Robot helping
The ability of processing crossmodal information is a fundamental feature of the brain that provides a robust perceptual experience for an efficient interaction with the environment. Consequently, the integration of multisensory information plays a crucial role in autonomous systems to create robust and meaningful representations of objects and events. For dealing with real-world information, an autonomous, intel- ligent system must be capable of processing, integrating, and segregating different modalities for the purpose of coherent perception, decision-making, and cognitive learning.





This half-day workshop focus on presenting and discussing new findings, theories, systems, and trends in computational models of crossmodal learning. The goal of the workshop is to discuss different crossmodal learning mechanisms, models, and theory and how this can improve computational models. The workshop will feature a multidisciplinary list of invited speakers with experience in crossmodal learning. Thus, the focus of this workshop is in a discussion about how psychological and neurophysiological solutions can be adapted to computational solutions.

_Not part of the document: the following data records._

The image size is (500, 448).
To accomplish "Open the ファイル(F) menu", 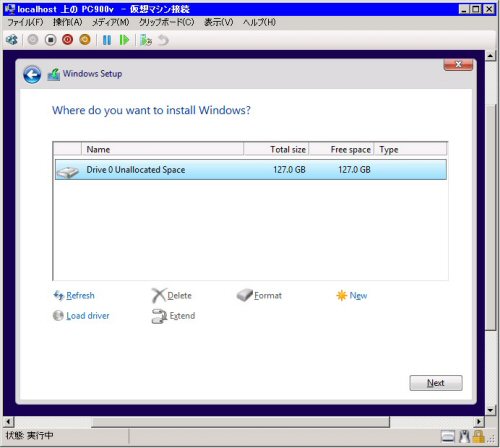I will 25,22.
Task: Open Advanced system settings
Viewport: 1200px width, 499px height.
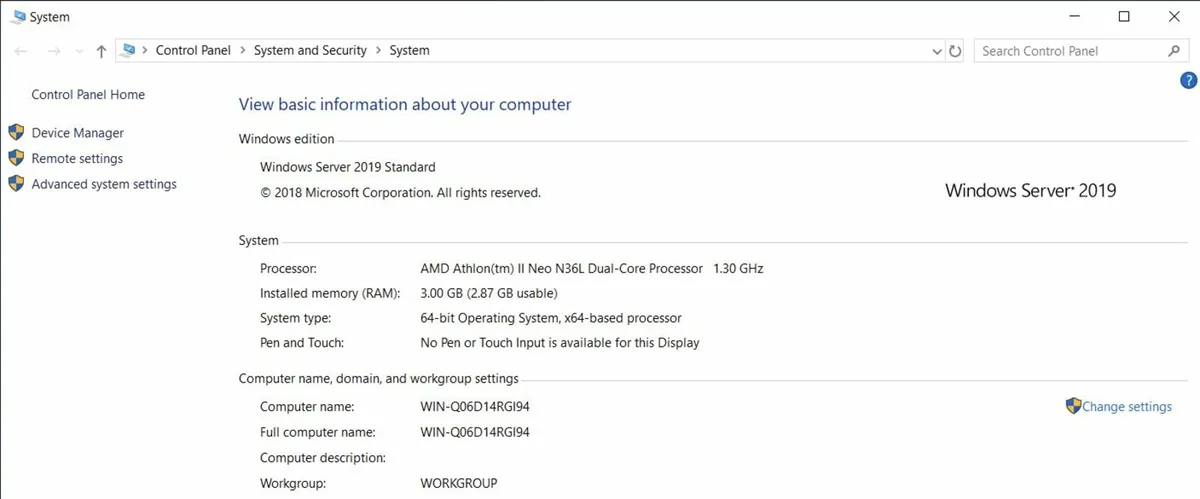Action: (x=104, y=184)
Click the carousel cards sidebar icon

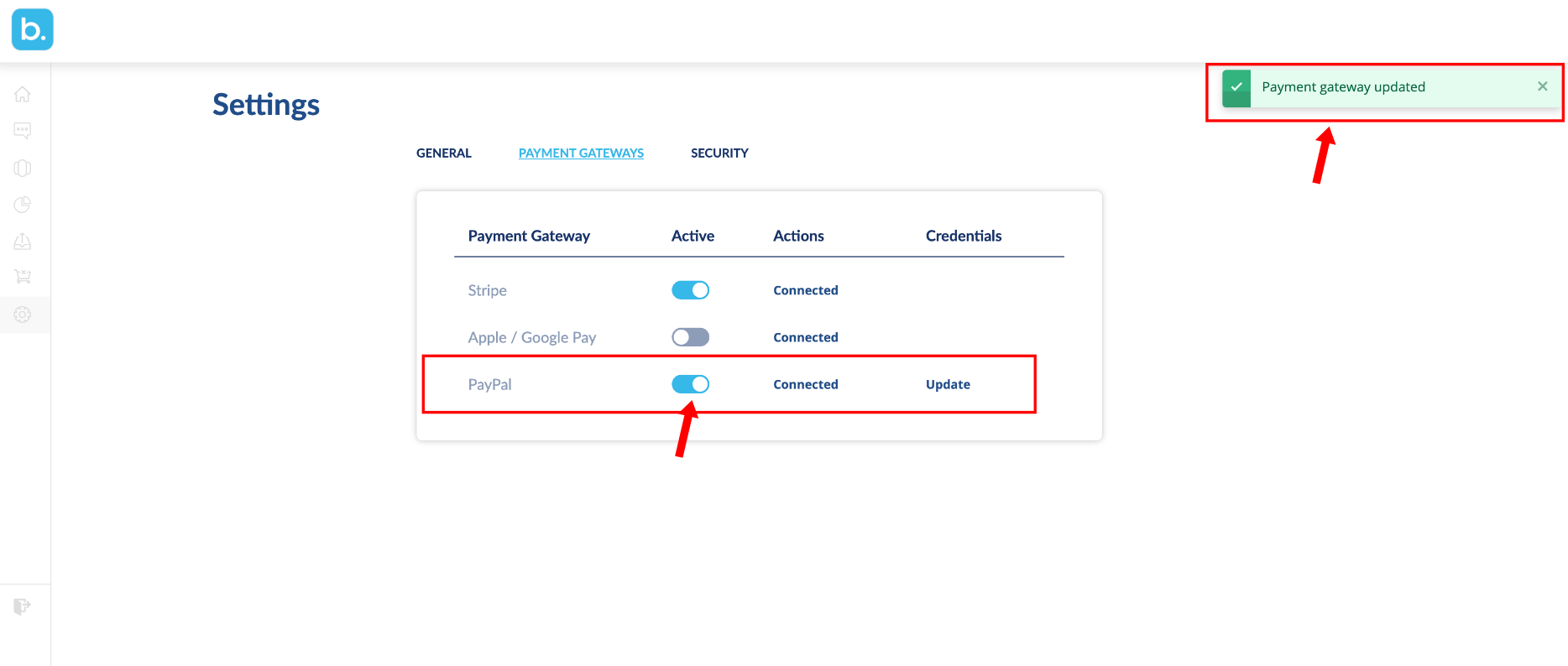[x=23, y=168]
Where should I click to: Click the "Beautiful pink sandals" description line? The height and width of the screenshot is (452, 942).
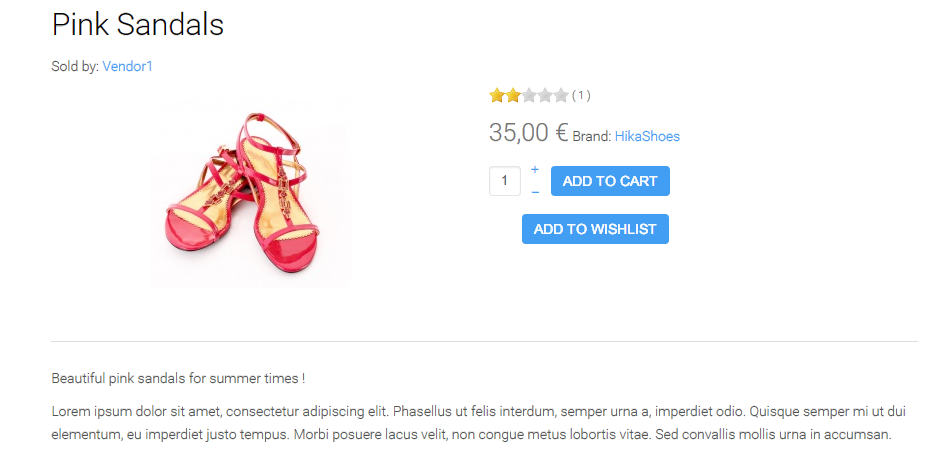tap(178, 378)
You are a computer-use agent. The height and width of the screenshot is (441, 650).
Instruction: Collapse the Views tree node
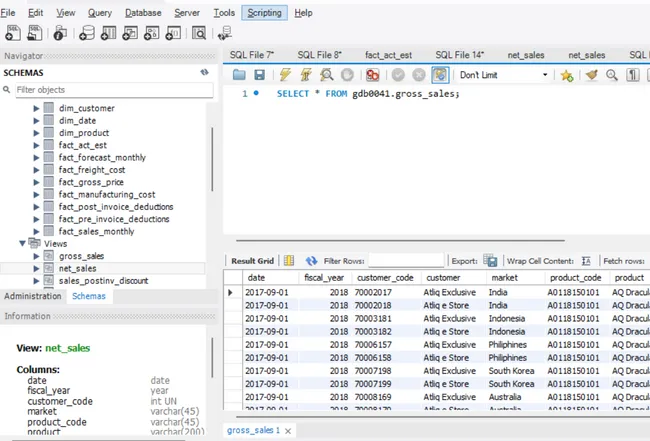pos(22,243)
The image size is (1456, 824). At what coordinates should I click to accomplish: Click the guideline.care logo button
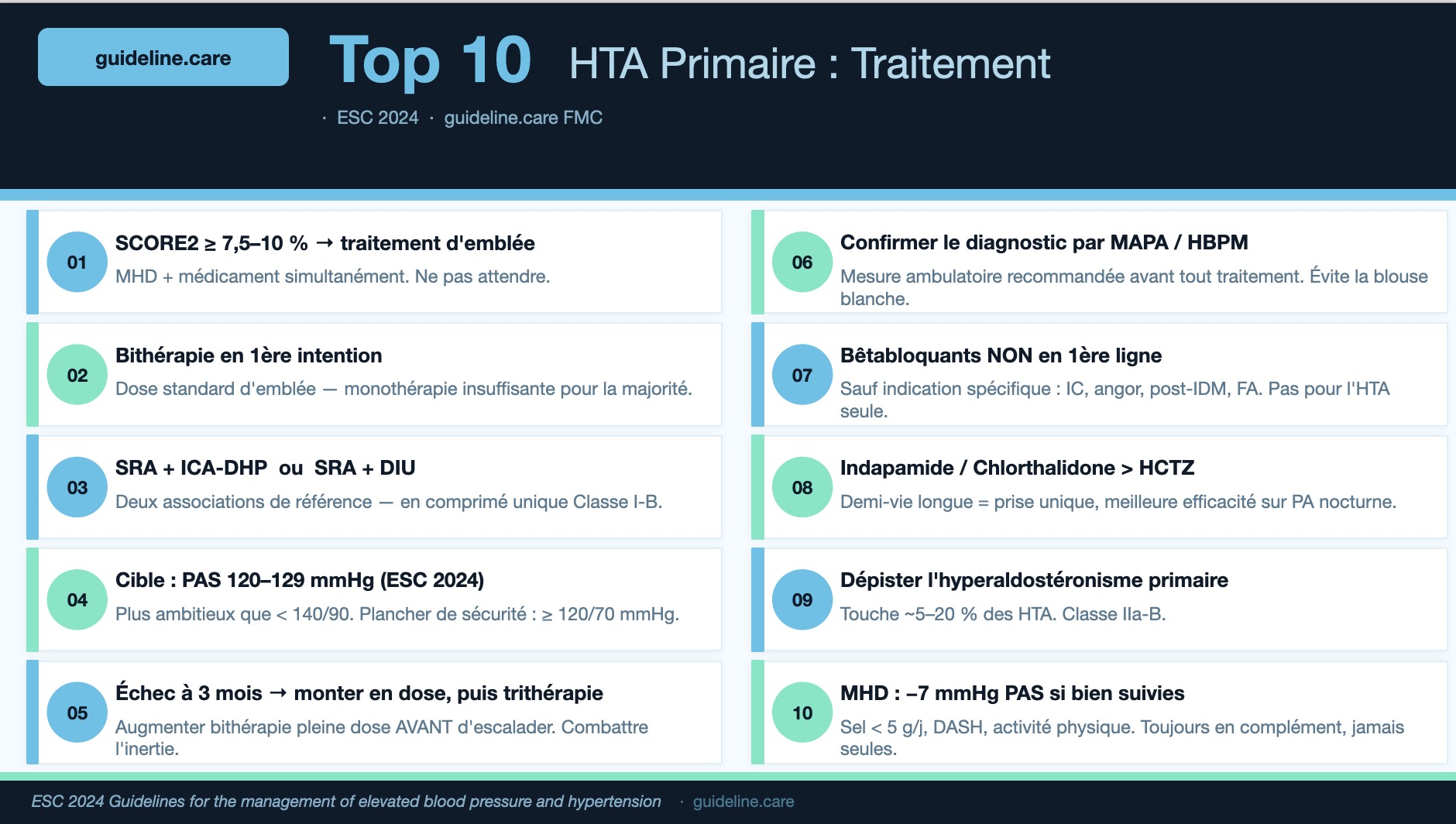click(163, 57)
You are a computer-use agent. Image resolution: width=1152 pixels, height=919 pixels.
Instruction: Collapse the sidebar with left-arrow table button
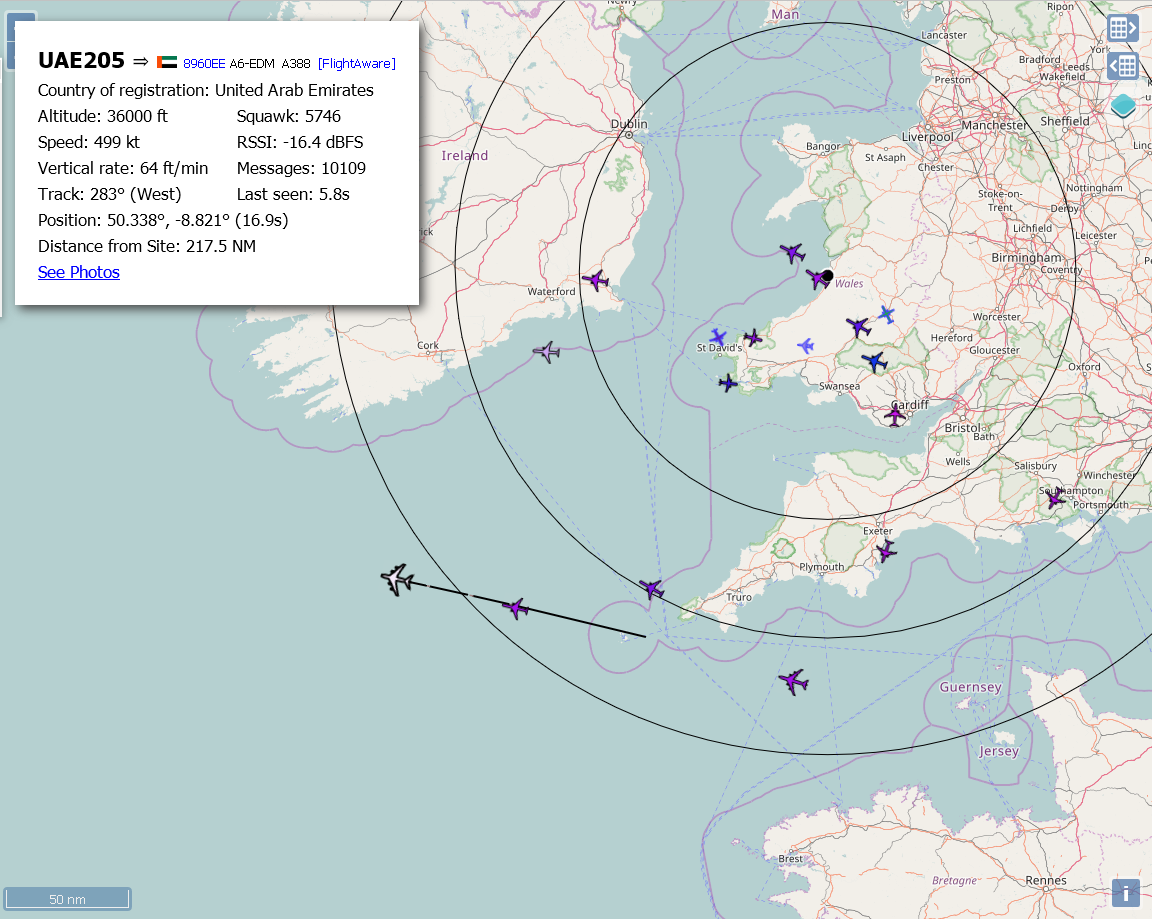tap(1123, 66)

The primary list of topics covers the following topics (but not limited to):
  • Machine learning and neural networks for multimodal learning
  • Behavioral studies on crossmodal learning
  • Models of crossmodal attention and perception
  • New theories and findings on crossmodal processing
  • Bio-inspired approaches for multisensory integration
  • Deep learning architectures for multimodal perception
  • Multimodal systems for robotics.

Important dates:

Paper submission deadline: August 11 2017
Notification of acceptance: August 25, 2017
Camera-ready version: September 05, 2017
Workshop: September 18, 2017


Selected contributions will be presented during the workshop as spotlight talks and in a poster session.

Contributors to the workshop will be invited to submit extended versions of the manuscripts to a special issue to be arranged. Submissions will be peer reviewed consistent with the journal practices.